Polizze da investimento al test dei bonus
Le polizze assicurative continuano a essere usate anche per finalità di pianificazione patrimoniale e successoria. Ecc0 perché è importante misurarne i vantaggi fiscali (tra imposte dirette, sia pure in misura minore rispetto al passato, e di successione), anche tenendo conto degli ultimi sviluppi della giurisprudenza della Cassazione e della Corte Ue (si veda l’articolo in basso). Seguendo le categorie dell’articolo 2 del Codice delle assicurazioni private (Dlgs 209/2005), i contratti di assicurazione sulla vita e di capitalizzazione che assumono particolare rilievo sotto il profilo fiscale sono classificati:
• nel ramo I, assicurazioni sulla durata della vita umana;
• nel ramo III, assicurazioni sulla durata della vita umana le cui prestazioni principali sono direttamente collegate al valore di quote di Oicr o di fondi interni ovvero a indici o ad altri valori di riferimento (ad esempio, unit linked);
• nel ramo V, operazioni di capitalizzazione, prive della componente di rischio demografico e in cui manca la figura dell’assicurato.
La disciplina fiscale
Ai fini tributari, la legge di Stabilità 2015, con la modifica dell’ultimo comma dell’articolo 34 del Dpr 601/1973, a decorrere dal 1° gennaio 2015 ha limitato la (previgente) esenzione dall’imposizione reddituale ai soli capitali a copertura del rischio demografico percepiti dai beneficiari di contratti sulla vita.

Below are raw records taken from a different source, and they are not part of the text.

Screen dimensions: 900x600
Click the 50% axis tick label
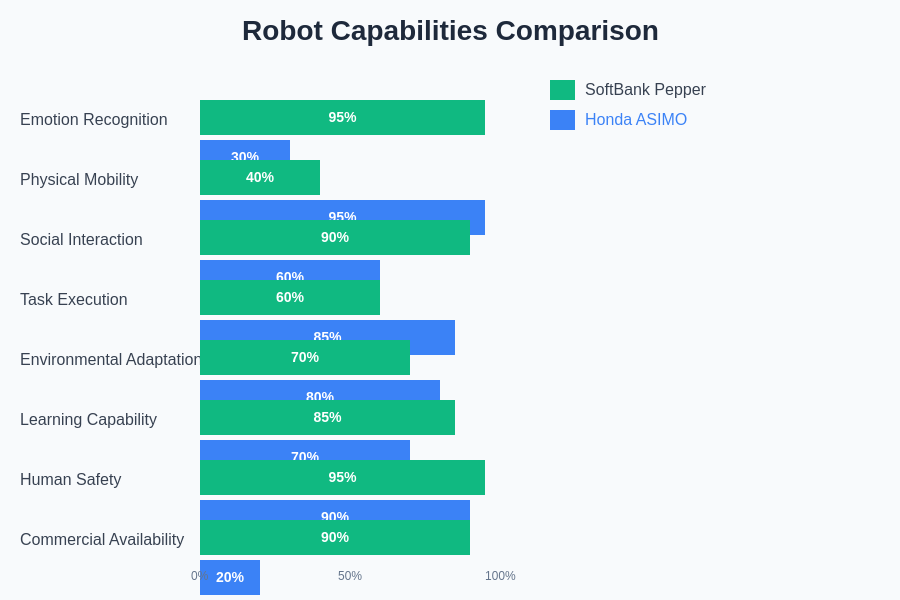350,576
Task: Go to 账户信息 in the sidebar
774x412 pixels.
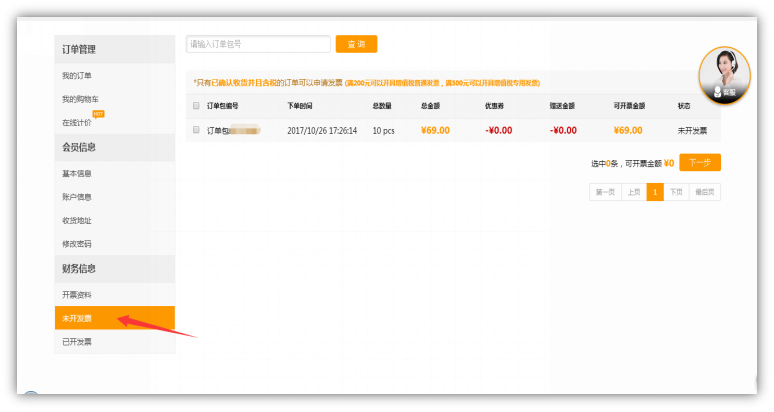Action: [x=77, y=197]
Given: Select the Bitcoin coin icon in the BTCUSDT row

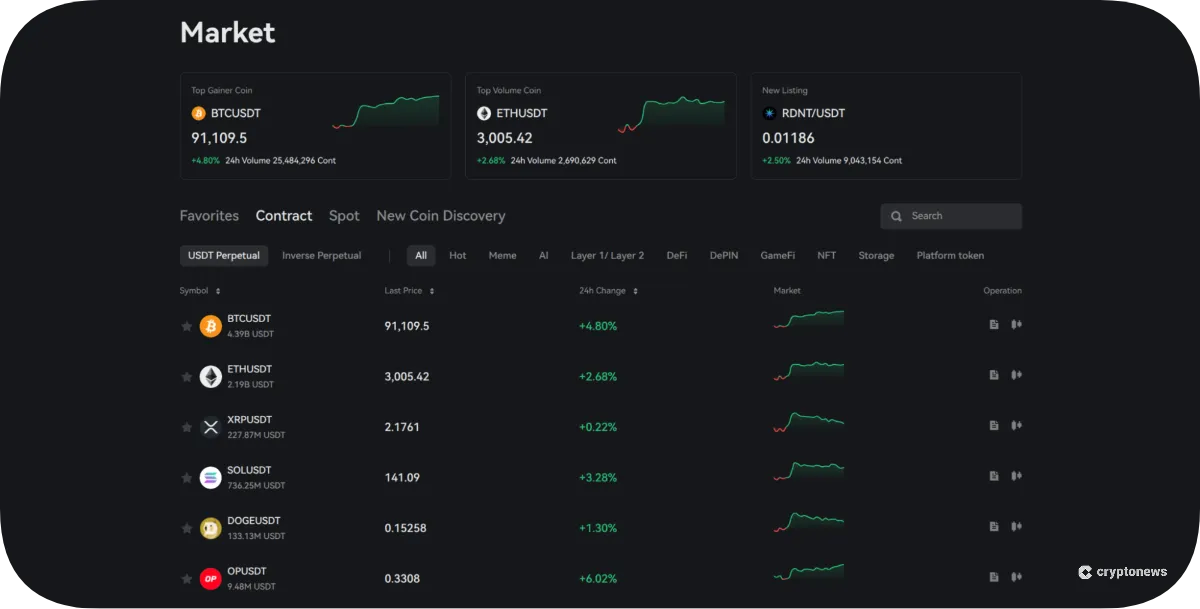Looking at the screenshot, I should click(210, 325).
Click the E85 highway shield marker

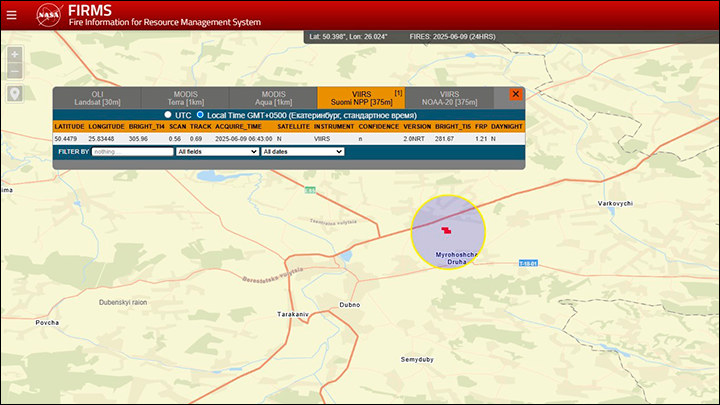[310, 190]
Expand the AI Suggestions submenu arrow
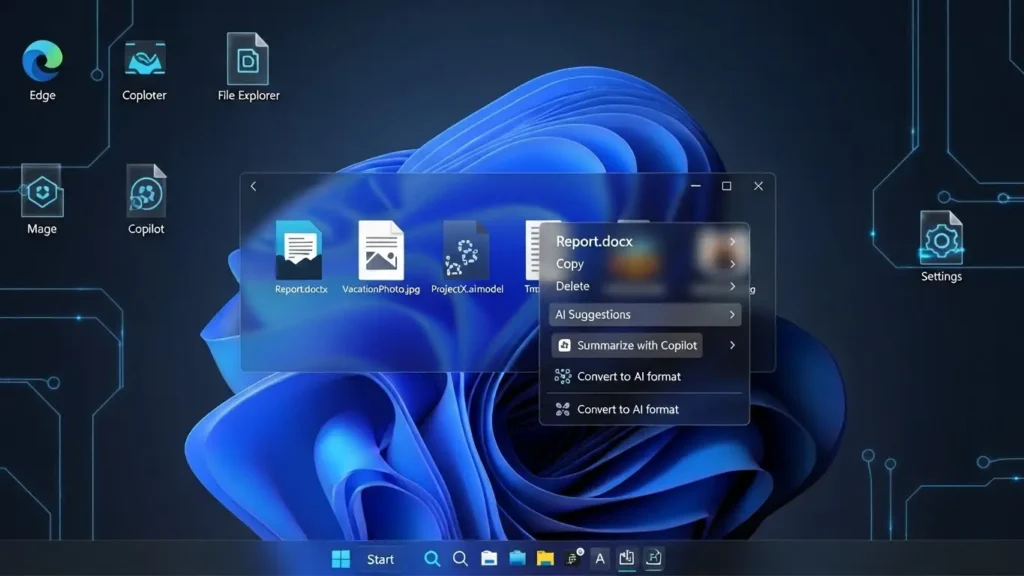This screenshot has height=576, width=1024. coord(732,315)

Prima di tale modifica era escluso da tassazione l’intero ammontare delle somme corrisposte, compresi gli eventuali rendimenti di natura finanziaria. Nell’attuale contesto occorre quindi distinguere tra:
• le polizze di “puro” rischio, come la cosiddetta «temporanea caso morte», i cui premi sono finalizzati interamente alla copertura del rischio demografico e che continuano a beneficiare della integrale esenzione dall’Irpef di quanto corrisposto ai beneficiari;
• le polizze caratterizzate anche da una componente finanziaria, connessa ad esempio all’andamento di un indice o fondo (è il caso delle polizze linked di ramo III).
I proventi finanziari derivanti da quest’ultima tipologia di polizze rientrano tra i redditi di capitale di cui all’articolo 44, comma 1, lettera g-quater del Tuir, determinati ai sensi del successivo articolo 45, comma 4. In linea di principio, l’imponibile corrisponde alla differenza fra il valore di riscatto che sarebbe stato riconosciuto all’assicurato, determinato al momento individuato sulla base delle condizioni contrattuali, e l’ammontare dei premi pagati al netto di quelli corrisposti per la copertura del rischio morte (in questo senso si è espressa l’Agenzia nella circolare 8/E/2016 e nella risoluzione 76/E/2016).
I redditi in questione (ridotti della quota riferibile a eventuali obbligazioni e altri titoli ex articolo 31 del Dpr 601/1973, ed equiparati alle obbligazioni emesse da Stati esteri white list il cui investimento diretto sconta l’aliquota del 12,5%) sono assoggettati a imposta sostitutiva nella misura del 26% per i rendimenti maturati dal 1° luglio 2014; resta comunque ferma, in questo caso, l’esenzione del reddito percepito limitatamente alla componente di rischio demografico.
A normativa vigente, il regime fiscale continua a essere vantaggioso anche per le polizze connaturate dalla componente finanziaria tassata (in particolare ramo I e III), in quanto consentono comunque:
• il differimento delle imposte sui redditi e dell’imposta di bollo dello 0,2% annuo (non dovuta per le polizze ramo I) al momento del riscatto o della successione (cosiddetto tax deferral);
• la compensazione dei redditi di capitale con le minusvalenze da cessione a titolo oneroso all’interno della polizza;
• la possibilità che la compagnia di assicurazione operi come sostituto di imposta verso il fisco italiano;
• l’esenzione da Iva;
• l’esclusione dall’asse ereditario ai fini dell’imposta sulle successioni in quanto i beneficiari ricevono le “indennità” derivanti dal contratto assicurativo iure proprio e non per successione ereditaria.
Il monitoraggio
Inoltre, mediante le polizze è possibile detenere legittimamente attivi finanziari presso istituti di credito esteri, per il tramite ad esempio di fiduciarie residenti in Italia, con ciò evitando l’onere della compilazione del quadro RW della dichiarazione dei redditi.